Nascido em Nova Orleans, sul dos EUA, Capote tinha na bagagem uma infância de sobressaltos (o pai abandonou a família cedo, a mãe o deixou com parentes variados até se reconstruir com o milionário de origem cubana que lhe passaria o sobrenome consagrado), uma adolescência de privilégio em escolas ricas de Connecticut e um talento para escrever histórias que rivalizava apenas com seu apetite social.
O artigo para a Esquire é, de certa forma, a confluência dessas habilidades. A história de como Capote apurou a reportagem (insidiosa como nenhum manual de jornalismo recomendaria) e o tsunami que reverberou dela estão contados na segunda temporada da série "Feud", "Capote vs. The Swans", que estreou nesta quarta (8) no Star+.

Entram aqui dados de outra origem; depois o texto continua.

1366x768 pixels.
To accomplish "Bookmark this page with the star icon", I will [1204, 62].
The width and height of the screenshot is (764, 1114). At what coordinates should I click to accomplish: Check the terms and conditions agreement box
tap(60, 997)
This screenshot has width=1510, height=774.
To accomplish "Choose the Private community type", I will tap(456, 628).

"Swans", ou cisnes, era como o escritor chamava esse círculo de socialites —pense nelas como influenciadoras analógicas— devido à sua beleza e habilidade em deslizar placidamente na água camuflando um esforço hercúleo para permanecer na superfície.
A minissérie monta um quadro ferino das vidas reluzentes e ocas, e seria saborosa meramente pela fofoca. A produção de Ryan Murphy, o texto elegante do dramaturgo Jon Robin Bait, a direção lânguida de Gus van Sant e o elenco inspirado a tornam exuberante.

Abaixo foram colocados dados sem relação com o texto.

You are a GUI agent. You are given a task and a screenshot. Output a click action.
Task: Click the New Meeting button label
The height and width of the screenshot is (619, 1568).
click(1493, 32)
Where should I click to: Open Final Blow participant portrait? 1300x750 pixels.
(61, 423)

Naomi Watts, Diane Lane, Chloe Sevigny, Demi Moore e uma irreconhecível Calista Flockhart entregam cisnes possivelmente mais interessantes que as reais; Molly Ringwald é a amiga fiel; a maravilhosa Jessica Lange faz a mãe já sepulta que surge em delírios e às vezes se confunde com a própria ideia da Morte.
E Tom Hollander, o "gay assassino" de "White Lotus 2", é a ressurreição em tela do escritor, cuja personalidade peculiar se fazia acompanhar de uma figura extravagante e uma voz anasalada que deixava escorrer suas anedotas, sempre o auge das festas.

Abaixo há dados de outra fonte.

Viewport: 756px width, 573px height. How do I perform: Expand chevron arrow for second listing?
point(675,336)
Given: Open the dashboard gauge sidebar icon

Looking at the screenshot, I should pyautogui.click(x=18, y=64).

Seria fácil recair na caricatura, mas Hollander compõe um personagem múltiplo: solitário, arrivista, genioso, mesquinho, insidioso, genial, carente.
Philip Seymour Hoffman levou um Oscar pelo filme de 2006 com o nome do escritor e parecia imbatível no papel. Hollander confere sutileza aos traços mais tristes de Capote, relutantes sob os gestos maneiristas do escritor, em uma interpretação assombrosa.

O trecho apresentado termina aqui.